#### [Work required]
The answer must be an exact copy of the lines from the top of the listing below through the line with "Fiji (495, 2457)", with no pictures.

---- Given records

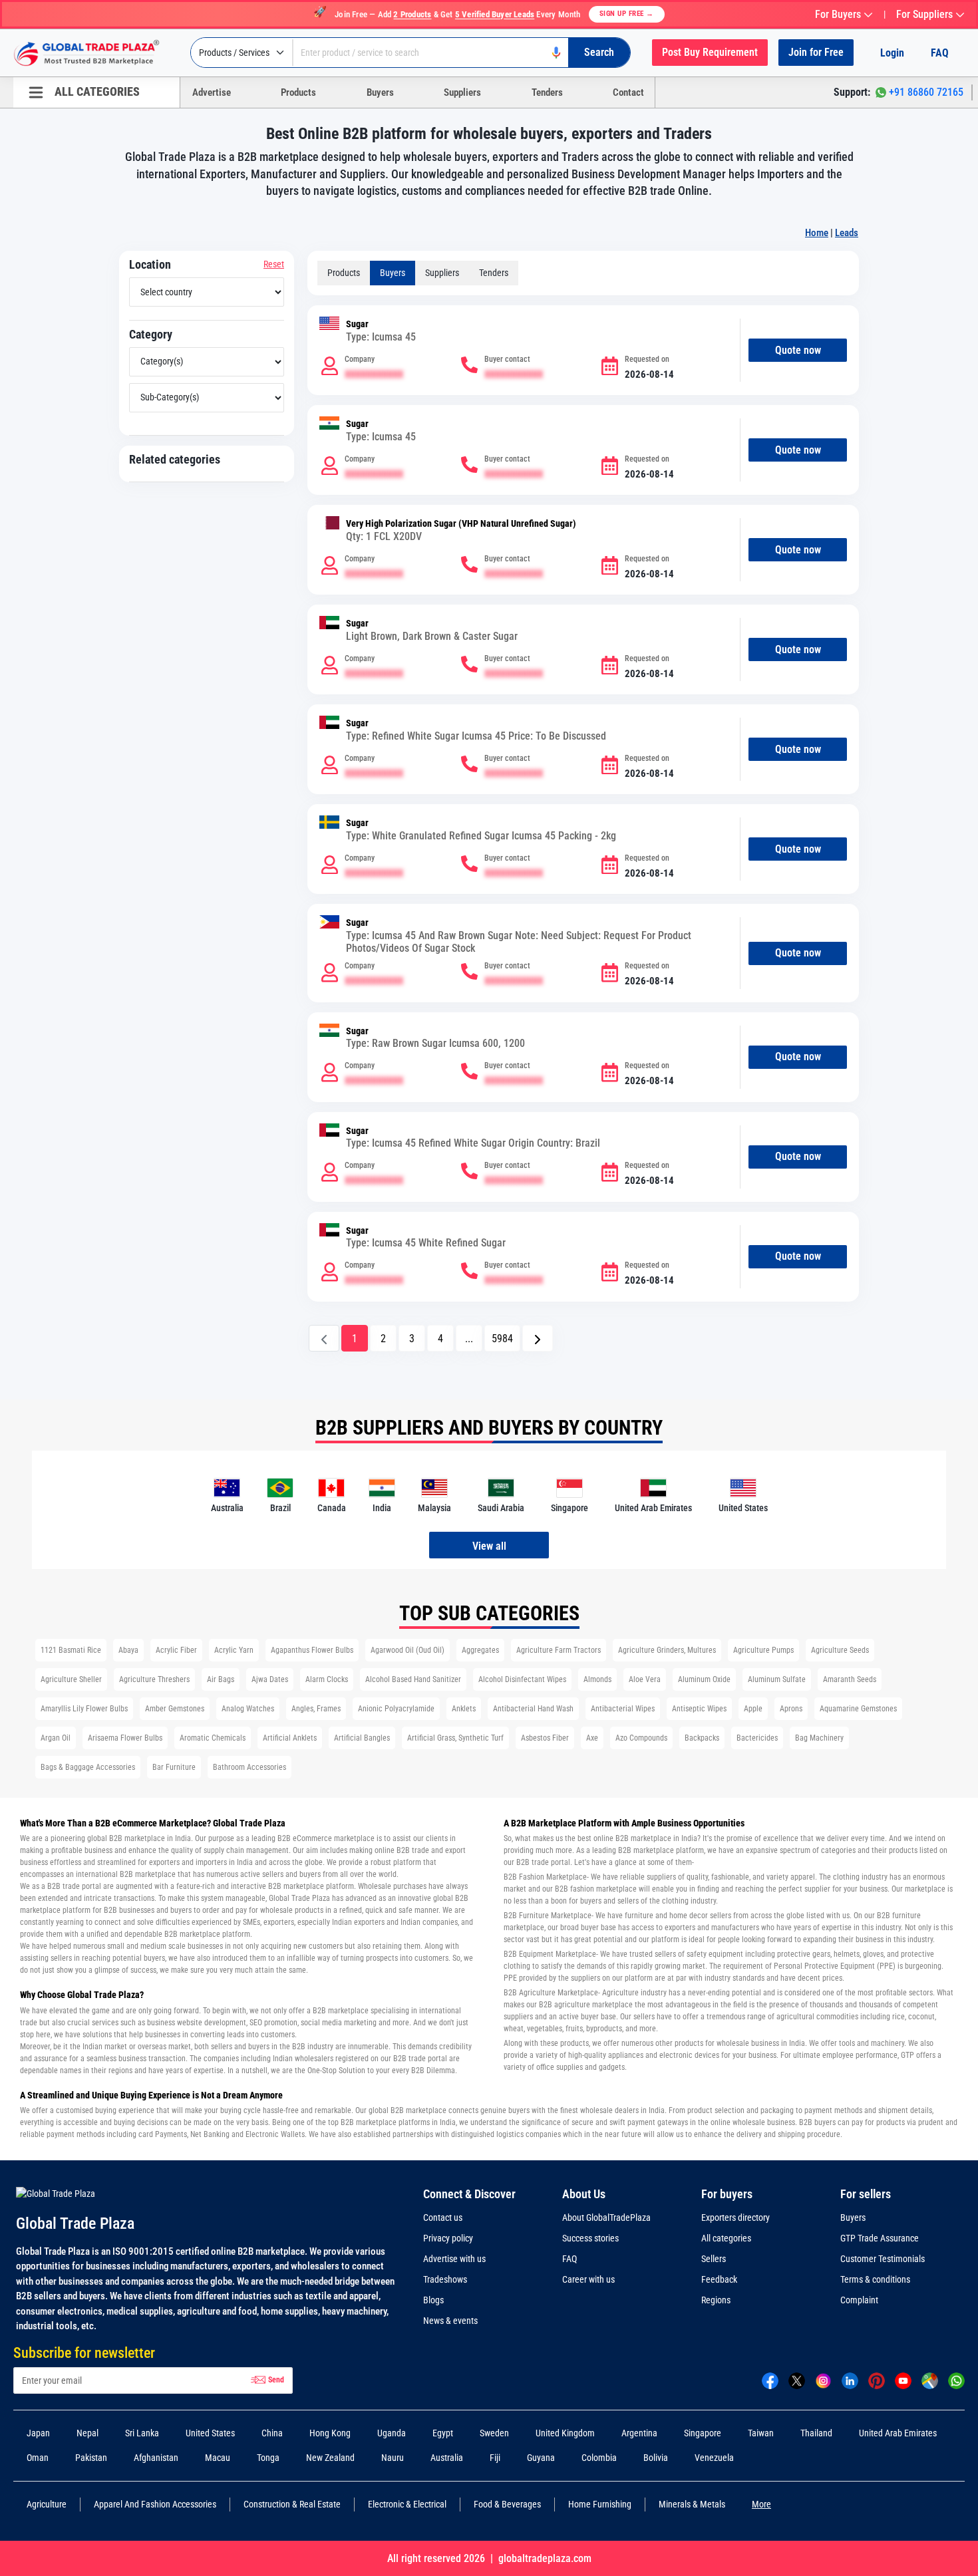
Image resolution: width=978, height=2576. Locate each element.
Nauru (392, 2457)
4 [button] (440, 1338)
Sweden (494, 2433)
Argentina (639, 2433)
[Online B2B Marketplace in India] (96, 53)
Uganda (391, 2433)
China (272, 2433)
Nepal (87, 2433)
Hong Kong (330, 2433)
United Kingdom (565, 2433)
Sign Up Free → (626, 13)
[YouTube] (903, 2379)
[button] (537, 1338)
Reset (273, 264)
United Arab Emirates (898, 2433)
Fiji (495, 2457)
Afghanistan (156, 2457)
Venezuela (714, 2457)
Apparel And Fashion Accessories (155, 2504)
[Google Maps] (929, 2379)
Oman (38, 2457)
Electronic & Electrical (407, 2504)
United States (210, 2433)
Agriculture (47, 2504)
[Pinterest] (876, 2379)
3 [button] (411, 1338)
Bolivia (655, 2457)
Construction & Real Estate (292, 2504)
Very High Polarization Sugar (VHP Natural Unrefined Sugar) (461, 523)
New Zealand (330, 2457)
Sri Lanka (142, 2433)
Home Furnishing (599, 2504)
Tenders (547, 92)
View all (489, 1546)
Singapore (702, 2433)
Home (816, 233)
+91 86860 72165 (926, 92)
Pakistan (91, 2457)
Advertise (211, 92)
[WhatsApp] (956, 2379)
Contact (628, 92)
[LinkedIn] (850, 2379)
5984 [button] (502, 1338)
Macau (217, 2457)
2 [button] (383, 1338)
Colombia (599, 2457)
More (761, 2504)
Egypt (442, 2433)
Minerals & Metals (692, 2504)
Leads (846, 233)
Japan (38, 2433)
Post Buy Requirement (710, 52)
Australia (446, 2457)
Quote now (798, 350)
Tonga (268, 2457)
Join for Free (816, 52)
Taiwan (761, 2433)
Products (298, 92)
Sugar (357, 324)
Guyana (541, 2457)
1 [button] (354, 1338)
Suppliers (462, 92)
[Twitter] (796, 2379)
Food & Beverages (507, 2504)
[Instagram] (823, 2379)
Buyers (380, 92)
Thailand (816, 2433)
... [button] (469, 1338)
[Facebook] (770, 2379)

--------

#### [Solution to this task]
Image resolution: width=978, height=2576. Locate each element.
Nauru (392, 2457)
4 [button] (440, 1338)
Sweden (494, 2433)
Argentina (639, 2433)
[Online B2B Marketplace in India] (96, 53)
Uganda (391, 2433)
China (272, 2433)
Nepal (87, 2433)
Hong Kong (330, 2433)
United Kingdom (565, 2433)
Sign Up Free → (626, 13)
[YouTube] (903, 2379)
[button] (537, 1338)
Reset (273, 264)
United Arab Emirates (898, 2433)
Fiji (495, 2457)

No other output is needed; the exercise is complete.